I am confused about these terms and what method or algorithm they used to achieved that. From what I learned, there are two ways for data encryption: symmetric key and public key; And message integration are done by using hash algorithm; And authentication method including public key, pre shred key etc. However, whats the relationship between these three or can someone use an example to explain them. I am really confused about these three terms. Thanks!
This is more a general cryptography question than an IPSec question, so I've answered for the general case:
Cryptography is usually used to provide three main properties; authentication, obfuscation (encryption), and data integrity (what I think you mean by "message integration").

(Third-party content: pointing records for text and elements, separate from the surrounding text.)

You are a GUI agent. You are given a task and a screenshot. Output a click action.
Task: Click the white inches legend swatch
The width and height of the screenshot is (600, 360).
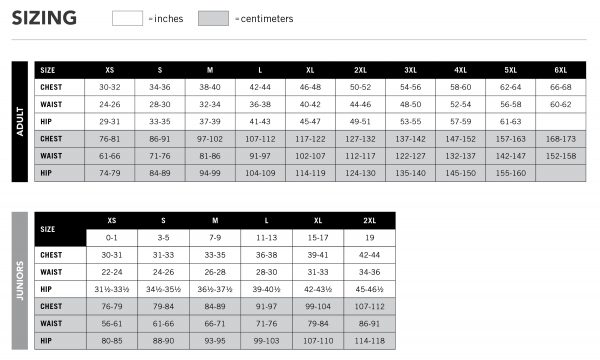tap(127, 18)
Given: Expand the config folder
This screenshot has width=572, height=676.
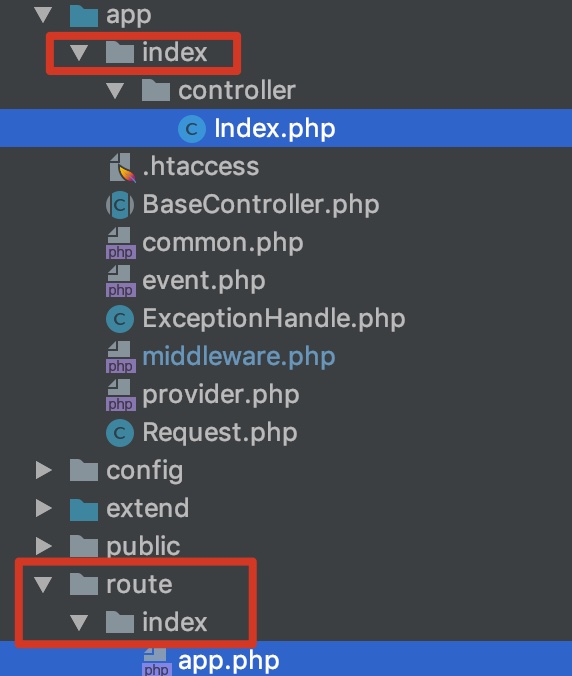Looking at the screenshot, I should (x=44, y=470).
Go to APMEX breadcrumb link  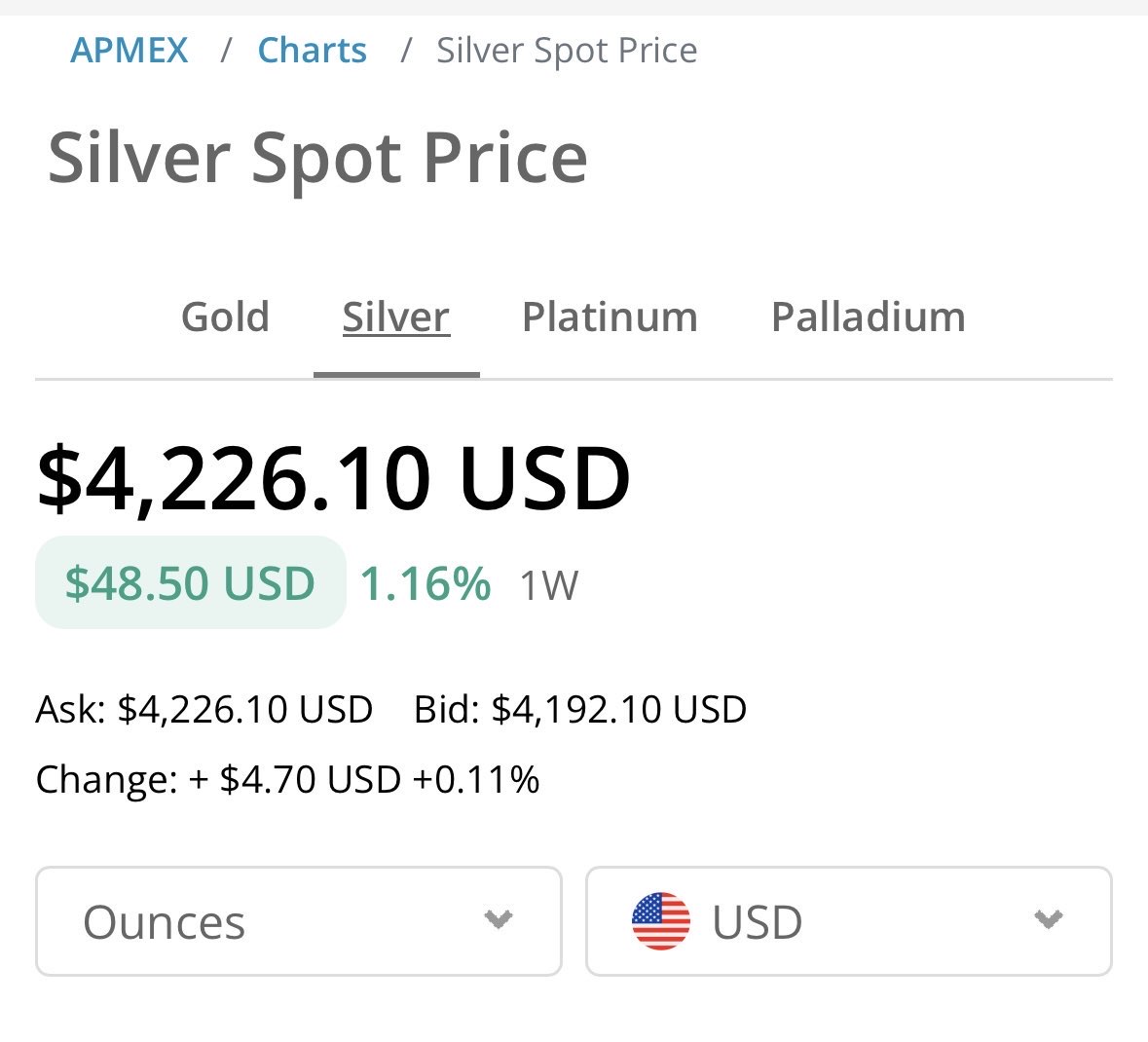click(x=130, y=51)
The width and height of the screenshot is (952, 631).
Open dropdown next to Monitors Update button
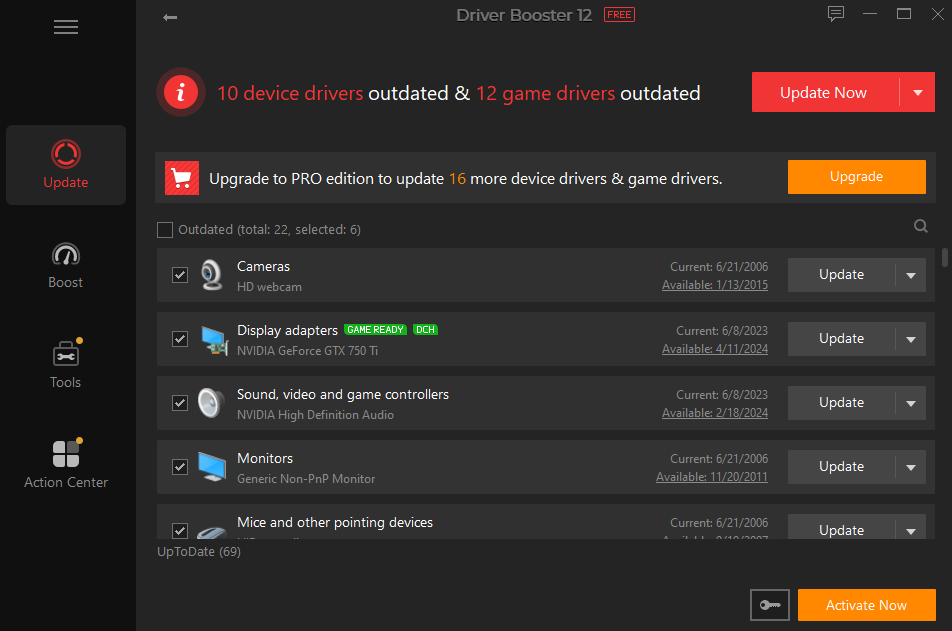[x=910, y=467]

To understand what these properties are, why we would want them, how cryptography provides them, and how they relate to one another, consider the following example:
Alice is a broker at a trading firm, and wants to send one of her traders, Bob, an order to buy a certain quantity of a certain stock. Alice is a careful broker, and she has a few concerns:
- She needs to make sure that Bob gets the right message; if he buys the wrong quantity, or the wrong stock, or something else altogether, Alice loses a lot of money.
- She needs to make sure that Bob knows the message is from her, and only her. Bob won't make a trade unless Alice tells him to, but he needs a way to make sure that it really is Alice making the order.
- She needs to make sure that no one else finds out about the trade order before its made, or else another broker will beat her to the punch.
With judicious application of cryptography, we can alleviate all three of Alice's concerns. To summarize, we need to make sure that Bob gets the right message; that Bob can validate that Alice sent the order; and that only Bob can read the order. Lets deal with these one at a time.
- To make sure that Bob gets the right order, he needs some way of validating that the message he received is in fact the message Alice intended to send. A (relatively) simple way to do this is for Alice to transmit a hash of her message along with said message. A hash of a message is the output of whats called a hash function, with the message as its input. Hash functions have a wide variety of useful properties, but we'll focus on one; change multiplication. That is, changing even one bit in the input will yield a vastly different output; the change "multiplies" from a single swapped bit to a massive divergence. Therefore, when Alice sends Bob the message and its hash, Bob can re-compute the hash of the message he has and compare it against the one Alice sent him. If they match, then he has the right message. However, if even one bit was flipped in the message he received, he will compute a massively different hash, and be able to tell that something caused him to get the wrong message. This is how we can use cryptography (hash functions) to ensure data integrity.
- We need to make sure that Bob knows the message came from Alice. It's relatively easy to spoof IP or email addresses, so we need something more complex than just looking at the "From:" field; we need cryptography! We need to have Alice do something to the message she sends that only Alice could do, and in such a way that Bob can easily verify. The tool we most often use for this is asymmetric cryptography. In an asymmetric cryptographic system, Alice has two keys that she can use to encrypt data. Encryption is simply using a key and an algorithm to transform data into another form, such that the transformation can be reverse (decryption) later. In a traditional (symmetric) cryptographic system, the same key is used to both encrypt and decrypt data. What makes an asymmetric cryptographic system so awesome, however, is that with the two keys Alice has, A and B, anything encrypted using A can only be decrypted using B, and anything encrypted using B can only be decrypted using A. In addition, B can only decrypt messages encrypted using A, and A can only decrypt messages encrypted using B. Therefore, if you receive a message and are able to decrypt it using B, you know that the sender encrypted it using A. So Alice can keep A private (her "private key") and publish B on the internet for anyone to find. Then, when she sends a message to Bob, she encrypts it using A (in most modern cryptosystems, she would actually encrypt a hash of the message with A, and attach it to the plaintext message; this is called a signature). Bob can then go online, fetch B, and try to use it to decrypt the message he thinks he got from Alice; if it works, then he knows that she sent it, because only Alice has access to A. This is how we use cryptography (asymmetric cryptography) to provide authentication.
- We still need to secure this message from prying eyes. One simple way to do this (and one most commonly used today) would be for Bob to generate his own pair of asymmetric keys, X and Y, and publish Y on the internet. Then, when she sends the message, Alice can fetch Y and use it to encrypt her order. Since Bob is the only one with access to X, he is the only one who can decrypt the message. Another simple method would be to use a symmetric cryptographic system, where the same key can be used to both encrypt and decrypt data. Then, so long as Alice and Bob both know the key, and no one else does, they can use their shared key to secure their communications. This is how we can use cryptography (asymmetric and symmetric cryptograpic systems) to provide message obfuscation.